Concluidas ya las barricadas, designados los puestos, cargados los fusiles, situados los centinelas, solos en aquellas calles temibles por donde no pasaba ya nadie, rodeados de aquellas casas mudas, en medio de esas sombras y de ese silencio que tenía algo trágico y aterrador, aislados, armados, resueltos, tranquilos, esperaron.
En aquellas horas de terrible espera, los amigos se buscaron y en un rincón de Corinto esos jóvenes, tan cercanos a una hora suprema, ¿qué hicieron? Escucharon los versos de amor que
recitaba en voz baja Prouvaire, el poeta.

Pues el insurgente poetiza la insurrección, y era por un ideal que estaban allí; no contra Luis Felipe sino contra la monarquía, contra el dominio del hombre sobre el hombre. Querían París sin rey y el mundo sin déspotas.





[...] La agonía de la barricada estaba por comenzar. De repente el tambor dio la señal del ataque.

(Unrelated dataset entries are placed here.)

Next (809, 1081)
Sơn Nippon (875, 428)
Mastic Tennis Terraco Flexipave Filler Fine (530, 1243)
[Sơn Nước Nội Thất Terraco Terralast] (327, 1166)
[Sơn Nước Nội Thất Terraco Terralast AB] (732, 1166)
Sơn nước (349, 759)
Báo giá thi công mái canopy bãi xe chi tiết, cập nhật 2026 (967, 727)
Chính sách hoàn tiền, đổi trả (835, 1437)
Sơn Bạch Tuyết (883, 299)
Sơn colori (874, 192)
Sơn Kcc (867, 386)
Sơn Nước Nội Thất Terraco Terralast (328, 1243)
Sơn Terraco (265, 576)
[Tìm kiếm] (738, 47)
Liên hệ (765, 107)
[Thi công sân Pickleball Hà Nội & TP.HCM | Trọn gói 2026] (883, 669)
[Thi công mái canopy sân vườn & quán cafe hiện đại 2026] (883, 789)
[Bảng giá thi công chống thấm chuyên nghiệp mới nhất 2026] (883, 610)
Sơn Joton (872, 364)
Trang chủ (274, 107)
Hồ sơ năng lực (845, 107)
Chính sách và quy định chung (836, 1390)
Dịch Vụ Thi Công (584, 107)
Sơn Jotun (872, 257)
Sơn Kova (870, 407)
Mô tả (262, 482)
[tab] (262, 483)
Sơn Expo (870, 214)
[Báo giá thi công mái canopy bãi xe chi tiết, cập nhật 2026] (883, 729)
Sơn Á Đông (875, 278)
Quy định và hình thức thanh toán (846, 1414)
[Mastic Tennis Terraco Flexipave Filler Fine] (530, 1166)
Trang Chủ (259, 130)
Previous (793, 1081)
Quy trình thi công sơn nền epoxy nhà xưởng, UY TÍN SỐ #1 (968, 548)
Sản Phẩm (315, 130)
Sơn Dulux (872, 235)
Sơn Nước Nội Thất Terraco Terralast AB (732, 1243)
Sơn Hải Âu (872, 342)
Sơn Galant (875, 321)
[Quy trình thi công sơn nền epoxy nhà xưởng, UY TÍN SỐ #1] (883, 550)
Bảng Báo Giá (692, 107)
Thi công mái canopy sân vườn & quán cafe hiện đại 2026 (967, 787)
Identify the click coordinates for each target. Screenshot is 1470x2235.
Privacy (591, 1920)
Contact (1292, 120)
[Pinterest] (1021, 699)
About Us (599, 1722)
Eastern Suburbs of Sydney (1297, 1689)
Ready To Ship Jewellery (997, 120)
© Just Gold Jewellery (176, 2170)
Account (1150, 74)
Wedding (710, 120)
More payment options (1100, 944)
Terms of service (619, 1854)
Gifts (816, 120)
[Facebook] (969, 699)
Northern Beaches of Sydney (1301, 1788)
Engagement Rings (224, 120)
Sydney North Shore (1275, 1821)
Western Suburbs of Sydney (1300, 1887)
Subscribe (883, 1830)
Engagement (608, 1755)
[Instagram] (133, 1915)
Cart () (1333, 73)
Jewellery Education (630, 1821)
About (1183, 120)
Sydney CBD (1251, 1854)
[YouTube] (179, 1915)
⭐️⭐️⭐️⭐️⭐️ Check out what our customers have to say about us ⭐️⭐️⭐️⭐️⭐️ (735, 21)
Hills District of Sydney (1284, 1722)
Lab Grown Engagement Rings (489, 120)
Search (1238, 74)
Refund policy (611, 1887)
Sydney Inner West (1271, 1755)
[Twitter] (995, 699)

La embestida fue un huracán. Una poderosa columna de infantería y guardia nacional y municipal cayó sobre la barricada. El muro se mantuvo firme. Los revolucionarios hicieron fuego impetuosamente, pero el asalto fue tan furibundo, que por un momento se vio la barricada llena de sitiadores; pero sacudió de sí a los soldados como el león a los perros.